# Normal distribution and belief propagation 

In the following we derive belief propagation formulae for Hidden Markov Models where the states $x_i$ and the observations $y_i$ are continuous real variables and the correspondence between them are governed by linear equations 

\begin{align*}
x_{i+1}&=ax_i + b +w_i\\
y_i&=cx_i+ d +v_i 
\end{align*}

where 
* the initial state $x_0$ is fixed;
* state disturbances $w_i$ is modelled by a normal distribution $\mathcal{N}(0, \rho_i)$;
* measurement noise $v_i$ is modelled by a normal distribution $\mathcal{N}(0, \tau_i)$;
* all random variables  $w_1, \ldots, w_n, v_1, \ldots, v_n$ are assumed to be independent.


The setup where the states and observations are vectors of real numbers and the update rules are vector equations is analogous but highly technical and thus omitted from this tutorial. 
To simplify the treatment, we introduce couple facts about univariate and multivariate normal distributions. 


### Closeness under linear combinations

Linear combination $v=\alpha_1 u_1+\alpha_2 u_2+\cdots+\alpha_n u_n$ of independent univariate normal distributions $u_1\sim\mathcal{N}(\mu_1,\sigma_1), \ldots,u_n\sim\mathcal{N}(\mu_n,\sigma_n)$ is also a normal distribution $\mathcal{N}(\mu, \sigma)$ where parameters $\mu$ and $\sigma$ can be determined with moment matching.


### Closeness under conditioning with linear constraints

Let $\boldsymbol{x}$ be distributed according to multivariate normal distribution. Let $A\boldsymbol{x}=\boldsymbol{b}$ be a linear constraint on $\boldsymbol{x}$. Then the conditional distribution 
$p[\boldsymbol{x}|A\boldsymbol{x}=\boldsymbol{b}]$ can be expressed as a multivariate normal distribution, i.e., $\boldsymbol{x}|A\boldsymbol{x}=\boldsymbol{b}$ is distributed according to multivariate normal distribution.


## I. Known facts about normal distributions 

To simplify the treatment, we introduce couple facts about univariate and multivariate normal distributions. 


### Closeness under linear combinations

Linear combination $v=\alpha_1 u_1+\alpha_2 u_2+\cdots+\alpha_n u_n$ of independent univariate normal distributions

\begin{align*}
u_1&\sim\mathcal{N}(\mu_1,\sigma_1)\\
u_2&\sim\mathcal{N}(\mu_2,\sigma_2)\\
\cdots&\sim\cdots\\
u_n&\sim\mathcal{N}(\mu_n,\sigma_n)
\end{align*}

is also a normal distribution $\mathcal{N}(\mu, \sigma)$ where parameters $\mu$ and $\sigma$ can be determined with moment matching.

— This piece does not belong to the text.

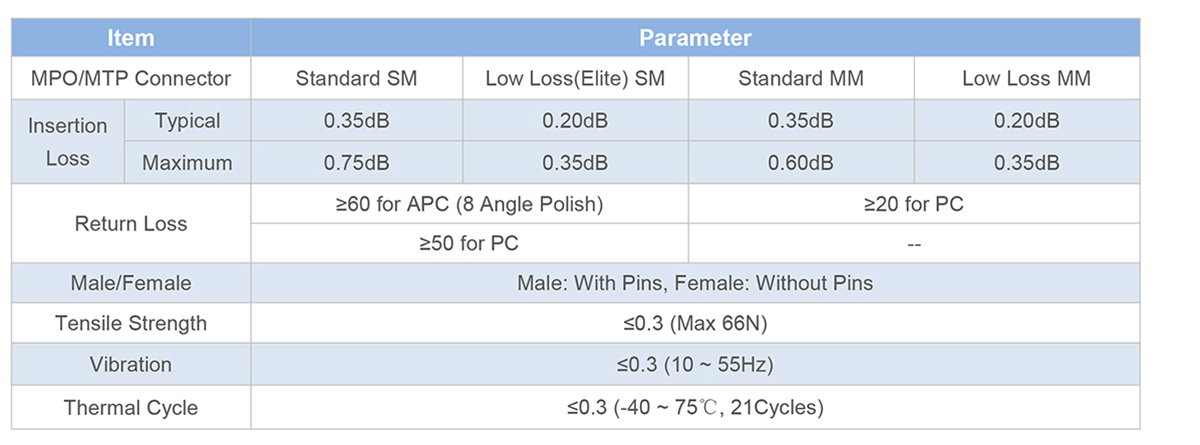Select the MPO/MTP Connector cell
1200x445 pixels.
coord(131,78)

### Closeness under conditioning with linear constraints

Let $\boldsymbol{x}$ be distributed according to multivariate normal distribution. Let $A\boldsymbol{x}=\boldsymbol{b}$ be a linear constraint on $\boldsymbol{x}$. Then the conditional distribution 
$p[\boldsymbol{x}|A\boldsymbol{x}=\boldsymbol{b}]$ can be expressed as a multivariate normal distribution, i.e., $\boldsymbol{x}|A\boldsymbol{x}=\boldsymbol{b}$ is distributed normally.


## II. Belief propagation for Markov chains

Let us first consider the Markov chain with real-valued state that evolves according to the affine update rule 

\begin{align*}
x_{i+1}=a x_{i} + b + w_i 
\end{align*}

where the initial state $x_0$ is a fixed number and the error terms satisfy the following restrictions:

* all error terms $w_i$ are independent;  
* each error term $w_i$ is distributed according $\mathcal{N}(0,\sigma_i)$.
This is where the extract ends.